● **TRY IT**
Return every record in full. Match each one exactly.

● **DATA EXCERPTS**
........
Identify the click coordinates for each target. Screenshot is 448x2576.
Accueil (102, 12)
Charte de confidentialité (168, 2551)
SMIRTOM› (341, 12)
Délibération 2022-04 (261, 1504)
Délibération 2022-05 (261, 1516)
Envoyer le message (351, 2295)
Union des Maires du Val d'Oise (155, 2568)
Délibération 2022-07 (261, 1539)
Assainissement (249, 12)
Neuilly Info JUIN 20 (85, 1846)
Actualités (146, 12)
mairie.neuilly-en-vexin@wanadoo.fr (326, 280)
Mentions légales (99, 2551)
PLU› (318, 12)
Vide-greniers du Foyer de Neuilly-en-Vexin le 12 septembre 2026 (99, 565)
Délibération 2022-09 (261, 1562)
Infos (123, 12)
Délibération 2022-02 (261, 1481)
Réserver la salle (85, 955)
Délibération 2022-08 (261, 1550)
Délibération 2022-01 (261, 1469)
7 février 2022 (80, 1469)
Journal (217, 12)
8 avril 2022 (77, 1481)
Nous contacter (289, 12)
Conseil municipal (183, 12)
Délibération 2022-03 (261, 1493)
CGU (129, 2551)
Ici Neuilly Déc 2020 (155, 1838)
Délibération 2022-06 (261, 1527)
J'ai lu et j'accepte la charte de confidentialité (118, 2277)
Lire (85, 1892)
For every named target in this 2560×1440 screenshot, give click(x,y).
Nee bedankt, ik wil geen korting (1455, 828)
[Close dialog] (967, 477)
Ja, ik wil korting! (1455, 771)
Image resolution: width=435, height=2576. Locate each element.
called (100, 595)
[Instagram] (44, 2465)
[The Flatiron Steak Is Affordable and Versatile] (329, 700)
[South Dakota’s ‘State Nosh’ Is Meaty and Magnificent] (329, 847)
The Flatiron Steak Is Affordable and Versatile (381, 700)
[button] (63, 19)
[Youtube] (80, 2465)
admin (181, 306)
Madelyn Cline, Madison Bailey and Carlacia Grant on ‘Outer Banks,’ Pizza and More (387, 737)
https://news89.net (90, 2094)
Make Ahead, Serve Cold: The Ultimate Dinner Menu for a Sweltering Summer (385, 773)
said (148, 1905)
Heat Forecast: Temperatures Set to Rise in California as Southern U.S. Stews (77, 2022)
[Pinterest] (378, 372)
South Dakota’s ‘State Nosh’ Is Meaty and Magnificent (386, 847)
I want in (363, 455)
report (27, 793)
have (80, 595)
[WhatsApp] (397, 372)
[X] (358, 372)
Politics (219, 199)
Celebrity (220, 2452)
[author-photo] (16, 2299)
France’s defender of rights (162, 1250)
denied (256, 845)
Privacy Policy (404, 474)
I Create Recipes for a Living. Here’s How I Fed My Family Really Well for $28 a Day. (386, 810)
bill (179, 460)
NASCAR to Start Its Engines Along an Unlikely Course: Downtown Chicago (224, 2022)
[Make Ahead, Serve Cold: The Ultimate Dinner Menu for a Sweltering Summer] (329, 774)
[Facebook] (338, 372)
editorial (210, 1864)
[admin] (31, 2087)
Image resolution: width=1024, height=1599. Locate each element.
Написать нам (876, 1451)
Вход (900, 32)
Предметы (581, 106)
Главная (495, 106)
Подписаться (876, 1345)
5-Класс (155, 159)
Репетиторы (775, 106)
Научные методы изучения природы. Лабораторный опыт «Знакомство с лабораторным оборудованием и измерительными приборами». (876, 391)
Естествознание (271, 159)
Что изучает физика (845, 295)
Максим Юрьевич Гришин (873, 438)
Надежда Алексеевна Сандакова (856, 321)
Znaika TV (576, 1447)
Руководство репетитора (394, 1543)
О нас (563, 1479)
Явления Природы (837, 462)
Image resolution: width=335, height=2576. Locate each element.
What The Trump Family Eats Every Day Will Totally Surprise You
........
● **WORKED SOLUTION**
Identify the click coordinates for each target. Screenshot is 448x2576.
Accueil (102, 12)
Charte de confidentialité (168, 2551)
SMIRTOM› (341, 12)
Délibération 2022-04 (261, 1504)
Délibération 2022-05 (261, 1516)
Envoyer le message (351, 2295)
Union des Maires du Val d'Oise (155, 2568)
Délibération 2022-07 (261, 1539)
Assainissement (249, 12)
Neuilly Info JUIN 20 (85, 1846)
Actualités (146, 12)
mairie.neuilly-en-vexin@wanadoo.fr (326, 280)
Mentions légales (99, 2551)
PLU› (318, 12)
Vide-greniers du Foyer de Neuilly-en-Vexin le 12 septembre 2026 (99, 565)
Délibération 2022-09 (261, 1562)
Infos (123, 12)
Délibération 2022-02 (261, 1481)
Réserver la salle (85, 955)
Délibération 2022-08 (261, 1550)
Délibération 2022-01 (261, 1469)
7 février 2022 (80, 1469)
Journal (217, 12)
8 avril 2022 (77, 1481)
Nous contacter (289, 12)
Conseil municipal (183, 12)
Délibération 2022-03 (261, 1493)
CGU (129, 2551)
Ici Neuilly Déc 2020 (155, 1838)
Délibération 2022-06 (261, 1527)
J'ai lu et j'accepte la charte de confidentialité (118, 2277)
Lire (85, 1892)
For every named target in this 2560×1440 screenshot, give click(x,y).
Nee bedankt, ik wil geen korting (1455, 828)
[Close dialog] (967, 477)
Ja, ik wil korting! (1455, 771)
Image resolution: width=435, height=2576. Locate each element.
called (100, 595)
[Instagram] (44, 2465)
[The Flatiron Steak Is Affordable and Versatile] (329, 700)
[South Dakota’s ‘State Nosh’ Is Meaty and Magnificent] (329, 847)
The Flatiron Steak Is Affordable and Versatile (381, 700)
[button] (63, 19)
[Youtube] (80, 2465)
admin (181, 306)
Madelyn Cline, Madison Bailey and Carlacia Grant on ‘Outer Banks,’ Pizza and More (387, 737)
https://news89.net (90, 2094)
Make Ahead, Serve Cold: The Ultimate Dinner Menu for a Sweltering Summer (385, 773)
said (148, 1905)
Heat Forecast: Temperatures Set to Rise in California as Southern U.S. Stews (77, 2022)
[Pinterest] (378, 372)
South Dakota’s ‘State Nosh’ Is Meaty and Magnificent (386, 847)
I want in (363, 455)
report (27, 793)
have (80, 595)
[WhatsApp] (397, 372)
[X] (358, 372)
Politics (219, 199)
Celebrity (220, 2452)
[author-photo] (16, 2299)
France’s defender of rights (162, 1250)
denied (256, 845)
Privacy Policy (404, 474)
I Create Recipes for a Living. Here’s How I Fed My Family Really Well for $28 a Day. (386, 810)
bill (179, 460)
NASCAR to Start Its Engines Along an Unlikely Course: Downtown Chicago (224, 2022)
[Make Ahead, Serve Cold: The Ultimate Dinner Menu for a Sweltering Summer] (329, 774)
[Facebook] (338, 372)
editorial (210, 1864)
[admin] (31, 2087)
Image resolution: width=1024, height=1599. Locate each element.
Написать нам (876, 1451)
Вход (900, 32)
Предметы (581, 106)
Главная (495, 106)
Подписаться (876, 1345)
5-Класс (155, 159)
Репетиторы (775, 106)
Научные методы изучения природы. Лабораторный опыт «Знакомство с лабораторным оборудованием и измерительными приборами». (876, 391)
Естествознание (271, 159)
Что изучает физика (845, 295)
Максим Юрьевич Гришин (873, 438)
Надежда Алексеевна Сандакова (856, 321)
Znaika TV (576, 1447)
Руководство репетитора (394, 1543)
О нас (563, 1479)
Явления Природы (837, 462)
Image resolution: width=335, height=2576. Locate each element.
What The Trump Family Eats Every Day Will Totally Surprise You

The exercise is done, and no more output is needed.